_Work task_
Carry over every entry exactly as it appears in the records.

[Extracted records]
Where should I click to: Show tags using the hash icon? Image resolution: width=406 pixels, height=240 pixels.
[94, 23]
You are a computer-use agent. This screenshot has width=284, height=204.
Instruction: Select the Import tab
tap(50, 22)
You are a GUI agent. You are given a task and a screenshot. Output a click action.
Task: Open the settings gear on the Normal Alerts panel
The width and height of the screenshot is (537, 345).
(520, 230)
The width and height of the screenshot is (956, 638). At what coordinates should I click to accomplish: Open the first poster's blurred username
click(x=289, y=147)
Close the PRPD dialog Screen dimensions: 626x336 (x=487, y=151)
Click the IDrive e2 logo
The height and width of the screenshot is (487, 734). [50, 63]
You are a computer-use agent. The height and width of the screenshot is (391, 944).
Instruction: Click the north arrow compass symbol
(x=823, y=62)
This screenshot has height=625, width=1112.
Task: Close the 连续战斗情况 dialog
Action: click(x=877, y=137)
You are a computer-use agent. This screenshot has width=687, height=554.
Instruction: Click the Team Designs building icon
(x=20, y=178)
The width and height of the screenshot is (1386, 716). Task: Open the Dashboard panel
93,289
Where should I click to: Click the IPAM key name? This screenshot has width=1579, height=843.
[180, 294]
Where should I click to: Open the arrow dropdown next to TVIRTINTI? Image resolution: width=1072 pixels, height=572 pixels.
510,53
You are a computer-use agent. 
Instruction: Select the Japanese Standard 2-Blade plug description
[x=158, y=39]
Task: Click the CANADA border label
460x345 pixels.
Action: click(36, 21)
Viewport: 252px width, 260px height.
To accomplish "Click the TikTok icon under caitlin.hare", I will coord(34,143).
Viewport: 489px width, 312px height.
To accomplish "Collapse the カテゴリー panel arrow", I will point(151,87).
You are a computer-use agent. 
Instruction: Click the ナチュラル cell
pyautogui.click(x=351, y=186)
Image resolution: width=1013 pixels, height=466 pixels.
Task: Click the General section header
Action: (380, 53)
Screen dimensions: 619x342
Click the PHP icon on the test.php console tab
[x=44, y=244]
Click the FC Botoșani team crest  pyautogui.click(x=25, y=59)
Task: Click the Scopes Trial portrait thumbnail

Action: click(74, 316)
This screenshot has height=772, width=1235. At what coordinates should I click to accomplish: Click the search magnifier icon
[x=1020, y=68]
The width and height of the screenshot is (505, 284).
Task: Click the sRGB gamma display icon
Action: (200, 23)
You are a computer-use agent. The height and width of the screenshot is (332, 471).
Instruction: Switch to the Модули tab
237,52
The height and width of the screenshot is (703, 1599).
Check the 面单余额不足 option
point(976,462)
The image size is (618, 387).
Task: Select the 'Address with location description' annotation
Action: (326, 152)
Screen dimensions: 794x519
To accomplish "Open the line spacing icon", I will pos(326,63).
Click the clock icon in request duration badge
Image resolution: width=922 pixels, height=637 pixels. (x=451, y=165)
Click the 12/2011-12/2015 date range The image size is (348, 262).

_Your response_
Where should I click to: Show tags using the hash icon? Image resolution: width=406 pixels, height=240 pixels.
[94, 23]
You are a computer-use agent. This screenshot has width=284, height=204.
Instruction: Select the Import tab
tap(50, 22)
You are a GUI agent. You are given a task and a screenshot. Output a click action.
Task: Open the settings gear on the Normal Alerts panel
The width and height of the screenshot is (537, 345).
(520, 230)
The width and height of the screenshot is (956, 638). At what coordinates should I click to accomplish: Open the first poster's blurred username
click(x=289, y=147)
Close the PRPD dialog Screen dimensions: 626x336 (x=487, y=151)
Click the IDrive e2 logo
The height and width of the screenshot is (487, 734). [50, 63]
You are a computer-use agent. The height and width of the screenshot is (391, 944).
Instruction: Click the north arrow compass symbol
(x=823, y=62)
This screenshot has height=625, width=1112.
Task: Close the 连续战斗情况 dialog
Action: click(x=877, y=137)
You are a computer-use agent. This screenshot has width=687, height=554.
Instruction: Click the Team Designs building icon
(x=20, y=178)
The width and height of the screenshot is (1386, 716). Task: Open the Dashboard panel
93,289
Where should I click to: Click the IPAM key name? This screenshot has width=1579, height=843.
[180, 294]
Where should I click to: Open the arrow dropdown next to TVIRTINTI? Image resolution: width=1072 pixels, height=572 pixels.
510,53
You are a computer-use agent. 
Instruction: Select the Japanese Standard 2-Blade plug description
[x=158, y=39]
Task: Click the CANADA border label
460x345 pixels.
Action: click(36, 21)
Viewport: 252px width, 260px height.
To accomplish "Click the TikTok icon under caitlin.hare", I will coord(34,143).
Viewport: 489px width, 312px height.
To accomplish "Collapse the カテゴリー panel arrow", I will point(151,87).
You are a computer-use agent. 
Instruction: Click the ナチュラル cell
pyautogui.click(x=351, y=186)
Image resolution: width=1013 pixels, height=466 pixels.
Task: Click the General section header
Action: (380, 53)
Screen dimensions: 619x342
Click the PHP icon on the test.php console tab
[x=44, y=244]
Click the FC Botoșani team crest  pyautogui.click(x=25, y=59)
Task: Click the Scopes Trial portrait thumbnail

Action: click(74, 316)
This screenshot has height=772, width=1235. At what coordinates should I click to accomplish: Click the search magnifier icon
[x=1020, y=68]
The width and height of the screenshot is (505, 284).
Task: Click the sRGB gamma display icon
Action: (200, 23)
You are a computer-use agent. The height and width of the screenshot is (332, 471).
Instruction: Switch to the Модули tab
237,52
The height and width of the screenshot is (703, 1599).
Check the 面单余额不足 option
point(976,462)
The image size is (618, 387).
Task: Select the 'Address with location description' annotation
Action: (326, 152)
Screen dimensions: 794x519
To accomplish "Open the line spacing icon", I will pos(326,63).
Click the clock icon in request duration badge
Image resolution: width=922 pixels, height=637 pixels. (x=451, y=165)
Click the 12/2011-12/2015 date range The image size is (348, 262).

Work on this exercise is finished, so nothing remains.